Post by: bbond007 on July 30, 2013, 12:28:33 AM
Quote from: psxphill;743021
If you look on the diagram on the page I linked, you'll see that paula's slots are fixed and are always available.


I guess its just a crappy sample :)

Sure sounds like it gets really muddy right then.
Title: Re: The astonishing unpopularity of "dynamic-highres"
Post by: itix on July 30, 2013, 01:28:30 AM
Quote from: psxphill;743021
If you look on the diagram on the page I linked, you'll see that paula's slots are fixed and are always available.


However it requires CPU to initiate DMA transfer. While Paula has got it allocated slots it is possible it is just playing wrong note because CPU could not keep up.
Title: Re: The astonishing unpopularity of "dynamic-highres"
Post by: ChaosLord on July 30, 2013, 01:54:24 AM
If the CPU can't keep up then Paula would play whatever note it just played in a loop over and over until the cpu caught up.  It sounds really horrible and jarring and obvious when it happens.
Title: Re: The astonishing unpopularity of \
Post by: blakespot on October 24, 2019, 03:25:52 AM
I just did a very quick interview with Rhett Anderson who made SHAM. He said the viewer slowed the system 10-15% but was not intensive. His first viewer was not multitasking friendly, and so people (including me) assumed it took loads of system resources. Apparently not. I am working on a post to detail the back and forth with the author.
Title: Re: The astonishing unpopularity of \
Post by: Amiga_Nut on November 10, 2019, 12:08:59 AM
Not in Digi-Paint, but in Digi-view 4.0 video capture software it was an option. I'm sure it was called Dynamic Hi-res (Dynamic HAM being 320x512 true HAM image with palette swap for HAM 16 base colours used on every scan line) but it's been decades since I've seen the box let alone used the software.

The problems with HAM fringing are not that bad if you use interlace AND you feed a very evenly lit and neutral/daylight temperature of lighting of image (or the TV output form a digital camera displaying a high quality JPEG is the most ideal today if you still have a Digi-view unit to use). Some images will be a problem of course but the fringing is also caused by bad lighting just as often.

It used to be a lot of fun, hopefully one day I will get a chance to mess about with it again as in my misspent hours of youth!

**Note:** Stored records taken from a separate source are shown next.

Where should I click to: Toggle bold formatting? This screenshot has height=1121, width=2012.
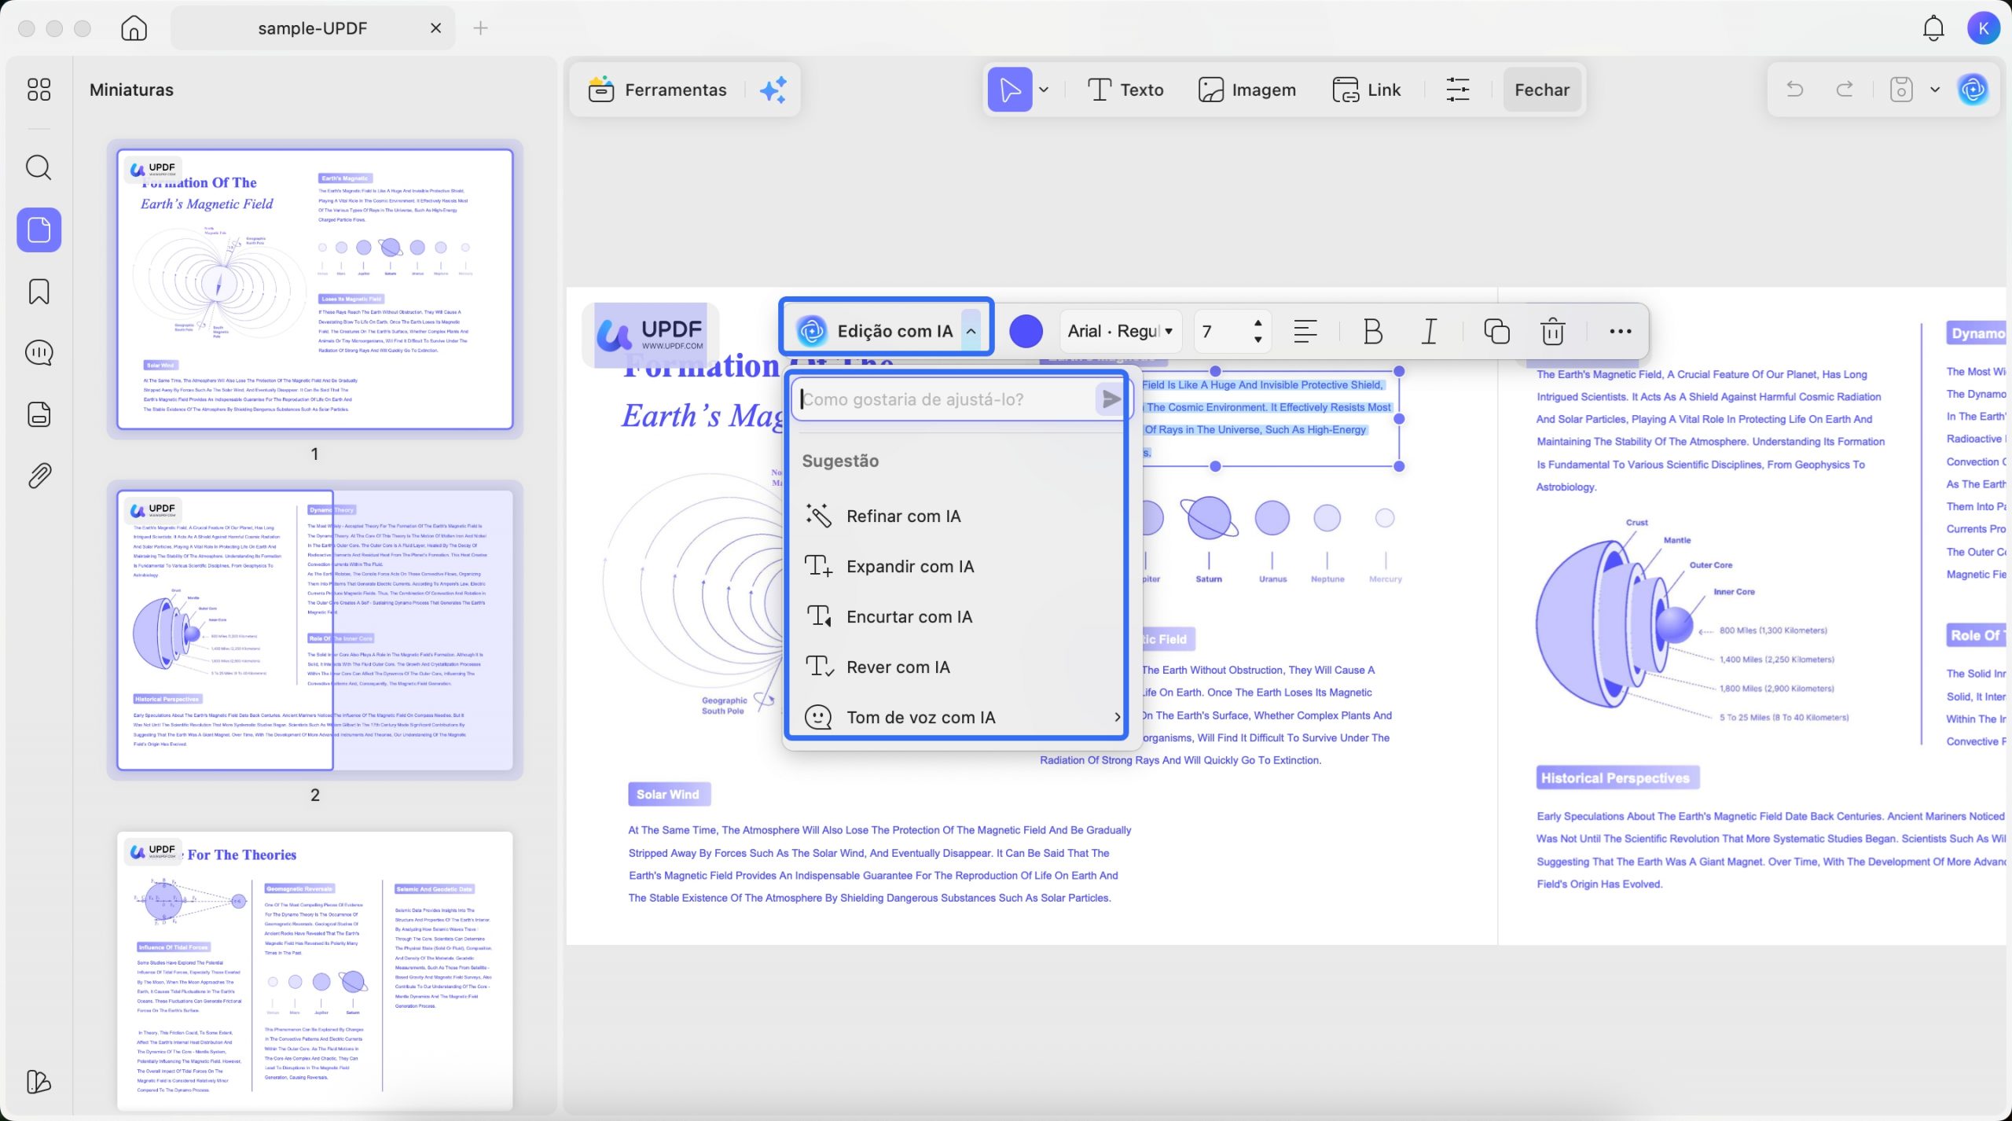click(1372, 331)
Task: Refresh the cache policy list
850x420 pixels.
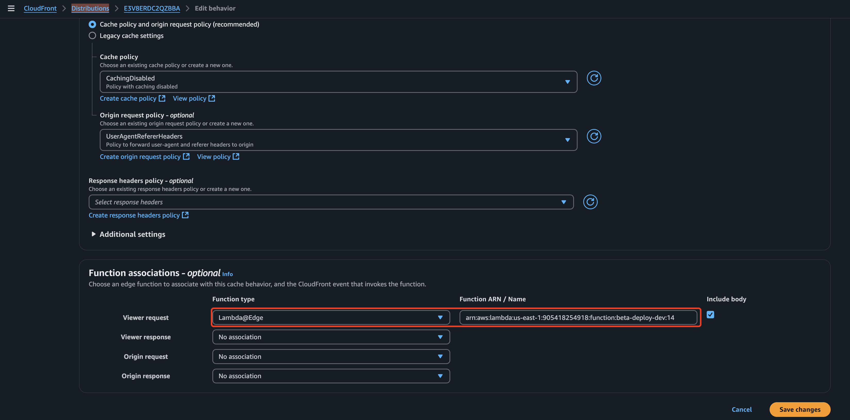Action: [x=594, y=78]
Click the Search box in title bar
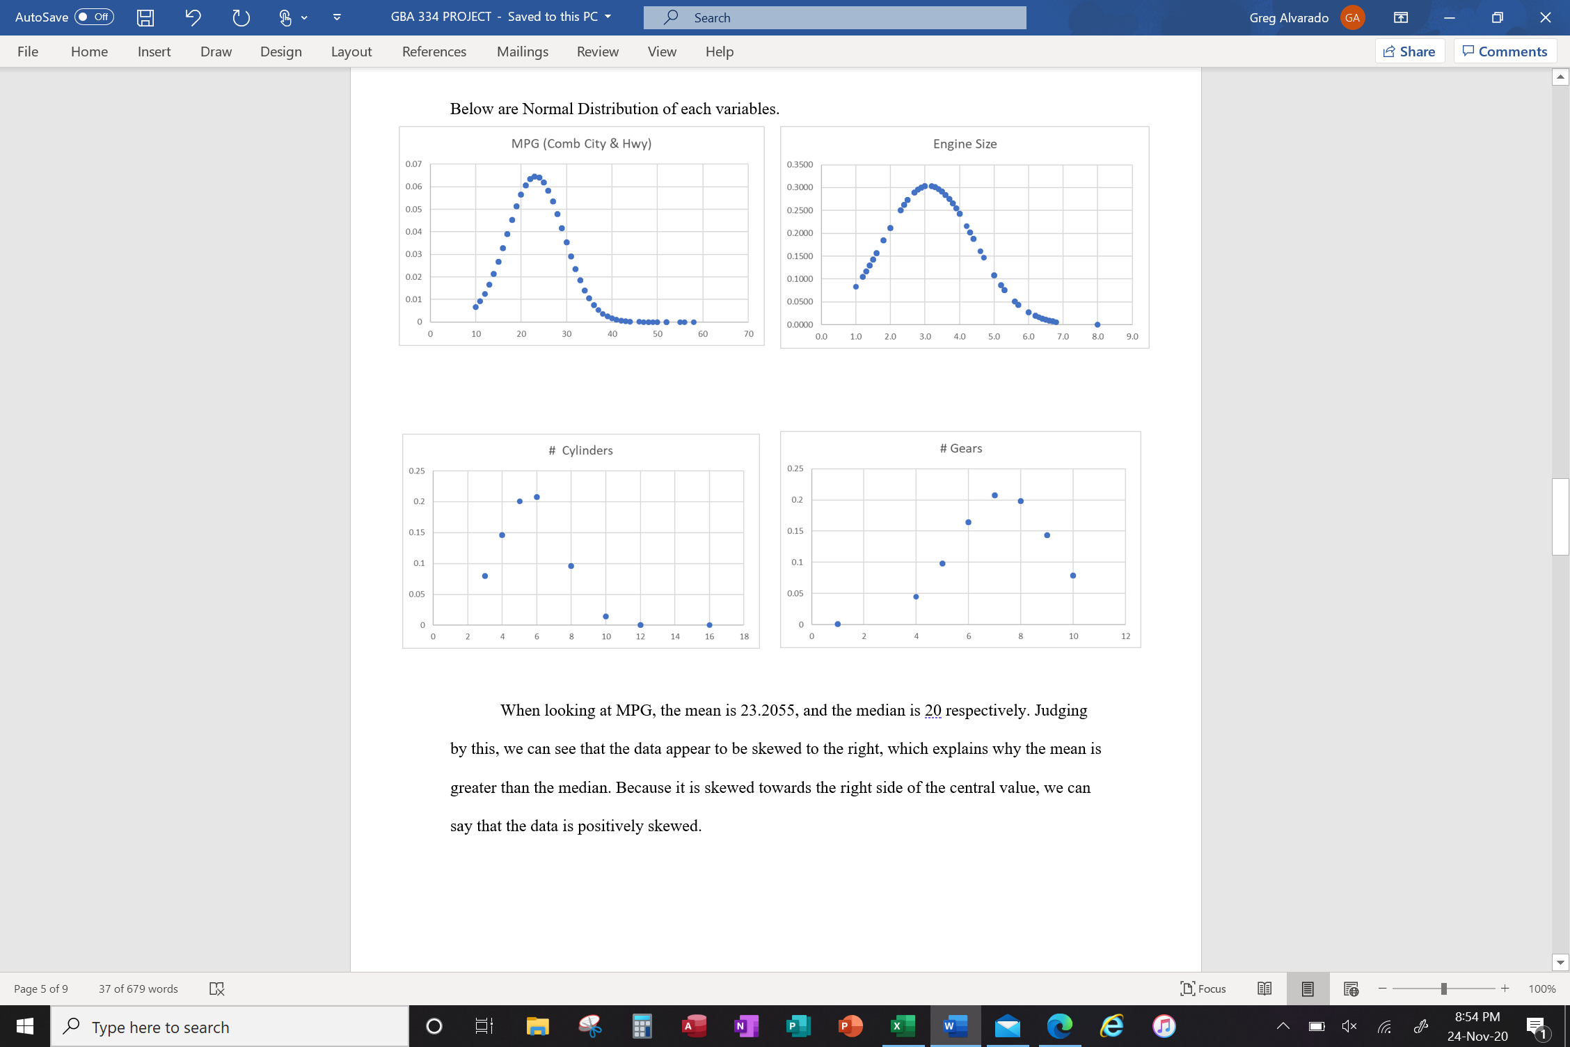 click(834, 17)
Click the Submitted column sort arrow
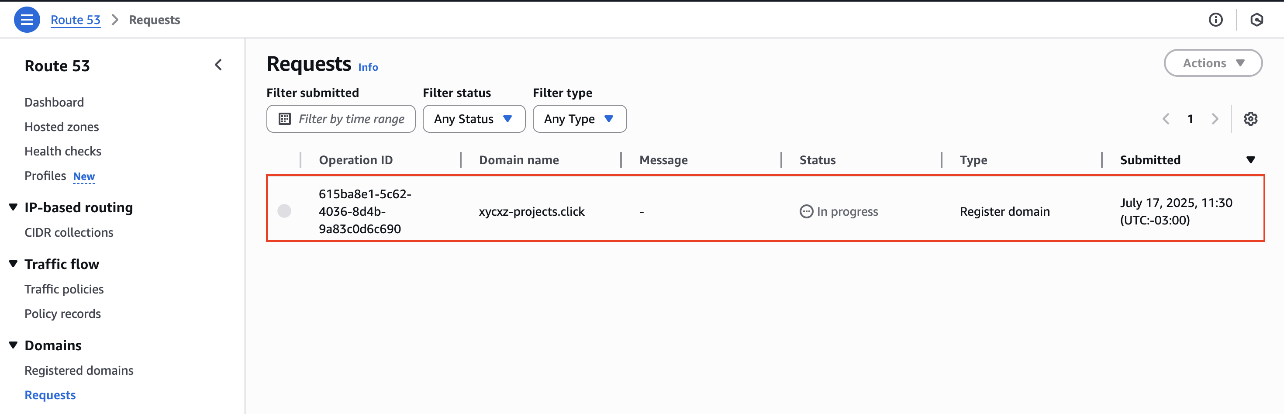 (x=1252, y=160)
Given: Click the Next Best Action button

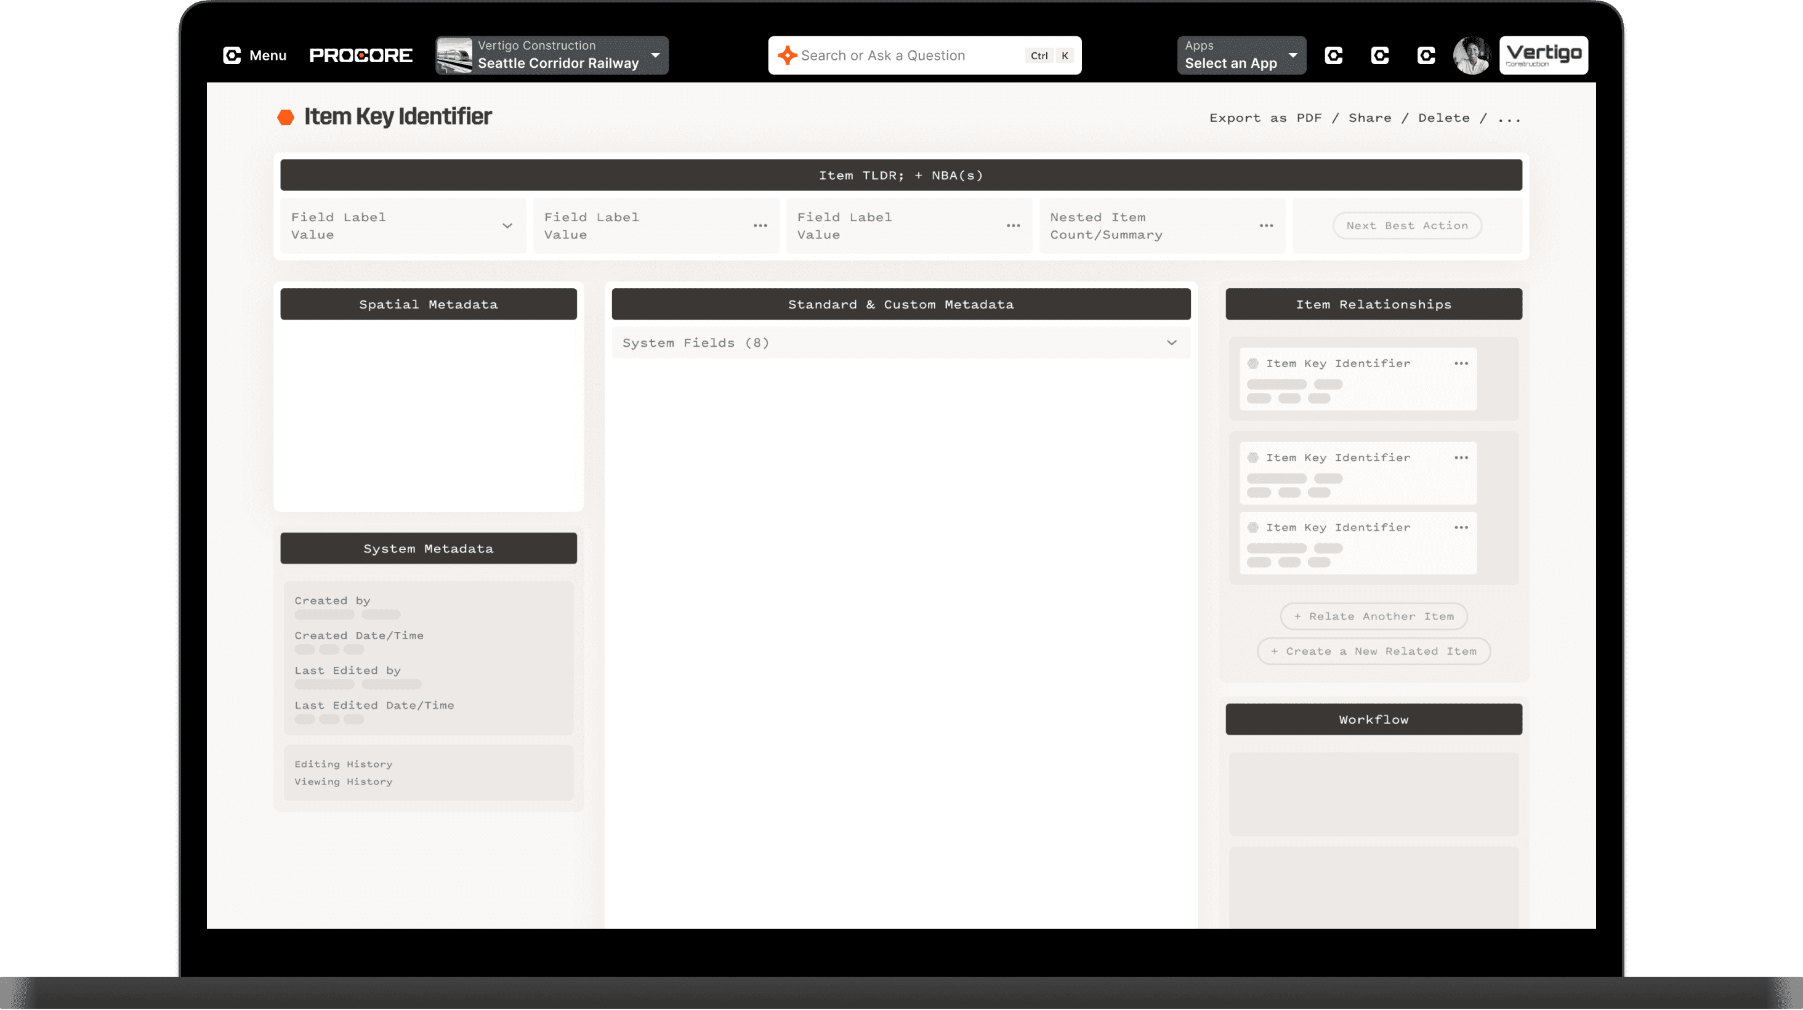Looking at the screenshot, I should pos(1407,225).
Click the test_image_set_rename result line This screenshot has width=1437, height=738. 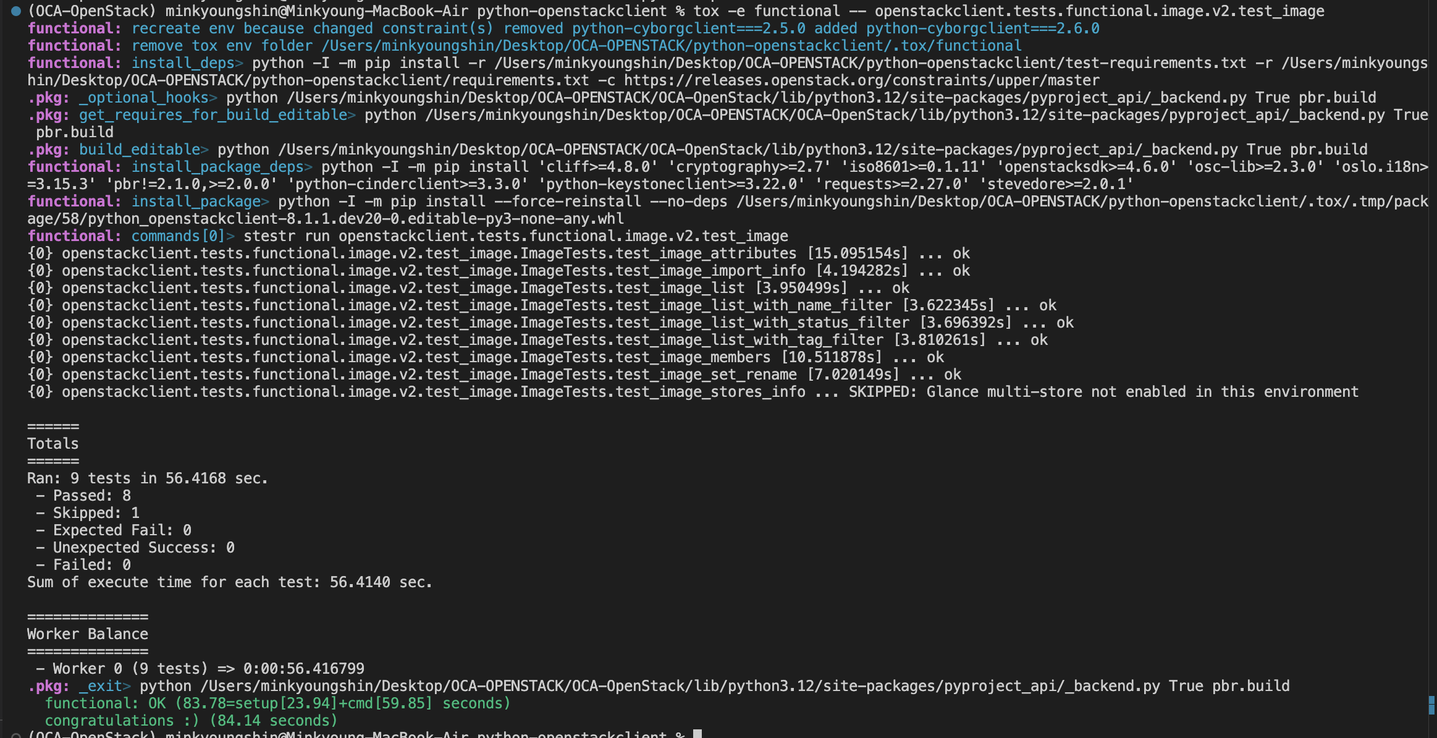494,375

HAM has problems changing all three of the RGB components, if you get uneven lighting on the image then that means on every pixel the RGB has subtle changes to it at best, or totally inaccurate colours being seen by the camera at worst i.e. there was no need for the colour to change except due to poor uneven lighting of the original so you just make a clever shortcut in screen memory usage into an absolute nightmare of a compromise. HAM is supposed to be used on HSV values not RGB where the 'fringing' is less jarring due to the more subtle differences when HSV values are being manipulated on an image but Jay Miner decided it was better than nothing with RGB after seeing it in action on a Flight Simulator system.

Garbage in, garbage out as they used to say in 1980s computer courses heh!
Title: Re: The astonishing unpopularity of \
Post by: psxphill on November 10, 2019, 05:07:52 PM
HAM is supposed to be used on HSV values not RGB where the 'fringing' is less jarring due to the more subtle differences when HSV values are being manipulated on an image but Jay Miner decided it was better than nothing with RGB after seeing it in action on a Flight Simulator system.

The flight simulator is where he got the idea for HAM from, it wasn't an Amiga flight simulator. But when the Amiga output went from HSV to RGB as they pivoted from a games console to a desktop computer then they were going to take it out, but decided it would be extra work and they didn't have time to reuse the space for anything else anyway.

Photo realistic images was not even the goal, it was for fast horizontal line filling. Instead of setting each pixel to blue/red/green etc you could set the pixels where the color changes. I don't know if the HSV chipset worked better, but there doesn't seem to be a way of setting up memory with a NO-OP value. So it pretty much fails to be useful for the original intended use.